What is asked → Change "delivery truck" to "shopping cart" throughout the data below, and reproduce every other line unchanged.

═══ Dataset records ═══

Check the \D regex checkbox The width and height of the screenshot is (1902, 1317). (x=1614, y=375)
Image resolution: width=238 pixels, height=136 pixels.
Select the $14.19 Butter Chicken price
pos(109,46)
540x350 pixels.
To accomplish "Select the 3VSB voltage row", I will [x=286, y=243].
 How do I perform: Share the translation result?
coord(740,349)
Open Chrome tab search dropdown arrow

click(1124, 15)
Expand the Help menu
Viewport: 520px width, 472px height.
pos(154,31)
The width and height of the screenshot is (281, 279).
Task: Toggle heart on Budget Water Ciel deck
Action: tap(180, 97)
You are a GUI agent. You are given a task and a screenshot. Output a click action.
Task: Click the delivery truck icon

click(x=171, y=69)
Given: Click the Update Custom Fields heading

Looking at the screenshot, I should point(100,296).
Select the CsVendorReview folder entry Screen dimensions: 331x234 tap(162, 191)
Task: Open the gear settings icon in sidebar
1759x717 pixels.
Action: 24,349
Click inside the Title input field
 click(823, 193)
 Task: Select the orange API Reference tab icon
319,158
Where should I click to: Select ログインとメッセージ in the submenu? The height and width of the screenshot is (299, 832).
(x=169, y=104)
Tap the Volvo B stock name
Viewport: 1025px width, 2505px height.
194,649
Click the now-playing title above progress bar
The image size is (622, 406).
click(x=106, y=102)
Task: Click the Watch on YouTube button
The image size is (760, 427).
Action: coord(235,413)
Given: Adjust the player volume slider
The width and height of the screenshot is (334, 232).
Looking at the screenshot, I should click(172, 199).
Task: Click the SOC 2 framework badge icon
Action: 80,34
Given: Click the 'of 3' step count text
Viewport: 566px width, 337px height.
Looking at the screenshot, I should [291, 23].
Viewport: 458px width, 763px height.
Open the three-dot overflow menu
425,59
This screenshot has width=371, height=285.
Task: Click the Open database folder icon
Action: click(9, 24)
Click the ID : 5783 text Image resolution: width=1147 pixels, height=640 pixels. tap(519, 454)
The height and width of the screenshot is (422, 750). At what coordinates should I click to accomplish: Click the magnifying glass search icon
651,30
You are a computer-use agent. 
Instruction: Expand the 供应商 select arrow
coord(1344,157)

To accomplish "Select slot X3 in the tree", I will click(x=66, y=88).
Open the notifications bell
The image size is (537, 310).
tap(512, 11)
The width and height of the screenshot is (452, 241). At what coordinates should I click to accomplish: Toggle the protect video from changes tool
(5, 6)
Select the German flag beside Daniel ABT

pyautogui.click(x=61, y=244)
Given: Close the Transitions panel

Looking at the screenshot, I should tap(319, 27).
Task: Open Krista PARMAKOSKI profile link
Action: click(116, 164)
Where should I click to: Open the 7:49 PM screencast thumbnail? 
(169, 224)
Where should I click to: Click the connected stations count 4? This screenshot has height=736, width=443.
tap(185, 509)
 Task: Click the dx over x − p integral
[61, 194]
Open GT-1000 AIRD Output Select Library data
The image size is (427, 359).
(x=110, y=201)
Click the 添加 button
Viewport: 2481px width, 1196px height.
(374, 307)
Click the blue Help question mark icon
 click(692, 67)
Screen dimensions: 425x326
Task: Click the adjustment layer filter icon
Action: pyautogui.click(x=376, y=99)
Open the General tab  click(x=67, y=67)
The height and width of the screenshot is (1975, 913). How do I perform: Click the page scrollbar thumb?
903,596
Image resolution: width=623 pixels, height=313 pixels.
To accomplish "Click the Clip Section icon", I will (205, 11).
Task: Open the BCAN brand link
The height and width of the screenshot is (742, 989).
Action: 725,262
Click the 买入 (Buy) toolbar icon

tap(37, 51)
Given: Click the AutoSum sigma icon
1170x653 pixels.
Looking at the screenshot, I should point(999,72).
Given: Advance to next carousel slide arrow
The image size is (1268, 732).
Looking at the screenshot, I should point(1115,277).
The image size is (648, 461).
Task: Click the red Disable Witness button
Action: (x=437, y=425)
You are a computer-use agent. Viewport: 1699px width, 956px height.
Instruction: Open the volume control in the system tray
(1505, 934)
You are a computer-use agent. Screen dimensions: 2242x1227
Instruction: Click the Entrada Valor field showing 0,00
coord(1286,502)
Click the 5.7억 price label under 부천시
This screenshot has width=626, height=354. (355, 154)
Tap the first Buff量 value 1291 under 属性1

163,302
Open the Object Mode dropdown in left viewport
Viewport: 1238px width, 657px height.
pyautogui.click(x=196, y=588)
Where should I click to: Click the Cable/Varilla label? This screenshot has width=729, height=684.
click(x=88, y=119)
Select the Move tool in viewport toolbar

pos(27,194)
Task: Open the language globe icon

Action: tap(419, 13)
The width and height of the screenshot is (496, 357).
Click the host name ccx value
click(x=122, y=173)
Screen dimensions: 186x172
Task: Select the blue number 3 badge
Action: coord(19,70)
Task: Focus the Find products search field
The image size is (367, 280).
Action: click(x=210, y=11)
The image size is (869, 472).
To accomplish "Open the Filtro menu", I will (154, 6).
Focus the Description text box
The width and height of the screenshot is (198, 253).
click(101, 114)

═══

Answer for this exercise →
Check the \D regex checkbox The width and height of the screenshot is (1902, 1317). (x=1614, y=375)
Image resolution: width=238 pixels, height=136 pixels.
Select the $14.19 Butter Chicken price
pos(109,46)
540x350 pixels.
To accomplish "Select the 3VSB voltage row", I will [x=286, y=243].
 How do I perform: Share the translation result?
coord(740,349)
Open Chrome tab search dropdown arrow

click(1124, 15)
Expand the Help menu
Viewport: 520px width, 472px height.
pos(154,31)
The width and height of the screenshot is (281, 279).
Task: Toggle heart on Budget Water Ciel deck
Action: tap(180, 97)
You are a GUI agent. You are given a task and a screenshot. Output a click action.
Task: Click the shopping cart icon

click(x=171, y=69)
Given: Click the Update Custom Fields heading

Looking at the screenshot, I should point(100,296).
Select the CsVendorReview folder entry Screen dimensions: 331x234 tap(162, 191)
Task: Open the gear settings icon in sidebar
1759x717 pixels.
Action: 24,349
Click inside the Title input field
 click(823, 193)
 Task: Select the orange API Reference tab icon
319,158
Where should I click to: Select ログインとメッセージ in the submenu? The height and width of the screenshot is (299, 832).
(x=169, y=104)
Tap the Volvo B stock name
Viewport: 1025px width, 2505px height.
194,649
Click the now-playing title above progress bar
The image size is (622, 406).
click(x=106, y=102)
Task: Click the Watch on YouTube button
The image size is (760, 427).
Action: coord(235,413)
Given: Adjust the player volume slider
The width and height of the screenshot is (334, 232).
Looking at the screenshot, I should click(172, 199).
Task: Click the SOC 2 framework badge icon
Action: 80,34
Given: Click the 'of 3' step count text
Viewport: 566px width, 337px height.
Looking at the screenshot, I should [291, 23].
Viewport: 458px width, 763px height.
Open the three-dot overflow menu
425,59
This screenshot has width=371, height=285.
Task: Click the Open database folder icon
Action: click(9, 24)
Click the ID : 5783 text Image resolution: width=1147 pixels, height=640 pixels. tap(519, 454)
The height and width of the screenshot is (422, 750). At what coordinates should I click to accomplish: Click the magnifying glass search icon
651,30
You are a computer-use agent. 
Instruction: Expand the 供应商 select arrow
coord(1344,157)

To accomplish "Select slot X3 in the tree", I will click(x=66, y=88).
Open the notifications bell
The image size is (537, 310).
tap(512, 11)
The width and height of the screenshot is (452, 241). At what coordinates should I click to accomplish: Toggle the protect video from changes tool
(5, 6)
Select the German flag beside Daniel ABT

pyautogui.click(x=61, y=244)
Given: Close the Transitions panel

Looking at the screenshot, I should tap(319, 27).
Task: Open Krista PARMAKOSKI profile link
Action: click(116, 164)
Where should I click to: Open the 7:49 PM screencast thumbnail? 
(169, 224)
Where should I click to: Click the connected stations count 4? This screenshot has height=736, width=443.
tap(185, 509)
 Task: Click the dx over x − p integral
[61, 194]
Open GT-1000 AIRD Output Select Library data
The image size is (427, 359).
(x=110, y=201)
Click the 添加 button
Viewport: 2481px width, 1196px height.
(374, 307)
Click the blue Help question mark icon
 click(692, 67)
Screen dimensions: 425x326
Task: Click the adjustment layer filter icon
Action: pyautogui.click(x=376, y=99)
Open the General tab  click(x=67, y=67)
The height and width of the screenshot is (1975, 913). How do I perform: Click the page scrollbar thumb?
903,596
Image resolution: width=623 pixels, height=313 pixels.
To accomplish "Click the Clip Section icon", I will (205, 11).
Task: Open the BCAN brand link
The height and width of the screenshot is (742, 989).
Action: 725,262
Click the 买入 (Buy) toolbar icon

tap(37, 51)
Given: Click the AutoSum sigma icon
1170x653 pixels.
Looking at the screenshot, I should point(999,72).
Given: Advance to next carousel slide arrow
The image size is (1268, 732).
Looking at the screenshot, I should point(1115,277).
The image size is (648, 461).
Task: Click the red Disable Witness button
Action: (x=437, y=425)
You are a computer-use agent. Viewport: 1699px width, 956px height.
Instruction: Open the volume control in the system tray
(1505, 934)
You are a computer-use agent. Screen dimensions: 2242x1227
Instruction: Click the Entrada Valor field showing 0,00
coord(1286,502)
Click the 5.7억 price label under 부천시
This screenshot has width=626, height=354. (355, 154)
Tap the first Buff量 value 1291 under 属性1

163,302
Open the Object Mode dropdown in left viewport
Viewport: 1238px width, 657px height.
pyautogui.click(x=196, y=588)
Where should I click to: Click the Cable/Varilla label? This screenshot has width=729, height=684.
click(x=88, y=119)
Select the Move tool in viewport toolbar

pos(27,194)
Task: Open the language globe icon

Action: tap(419, 13)
The width and height of the screenshot is (496, 357).
Click the host name ccx value
click(x=122, y=173)
Screen dimensions: 186x172
Task: Select the blue number 3 badge
Action: coord(19,70)
Task: Focus the Find products search field
The image size is (367, 280).
Action: click(x=210, y=11)
The image size is (869, 472).
To accomplish "Open the Filtro menu", I will (154, 6).
Focus the Description text box
The width and height of the screenshot is (198, 253).
click(101, 114)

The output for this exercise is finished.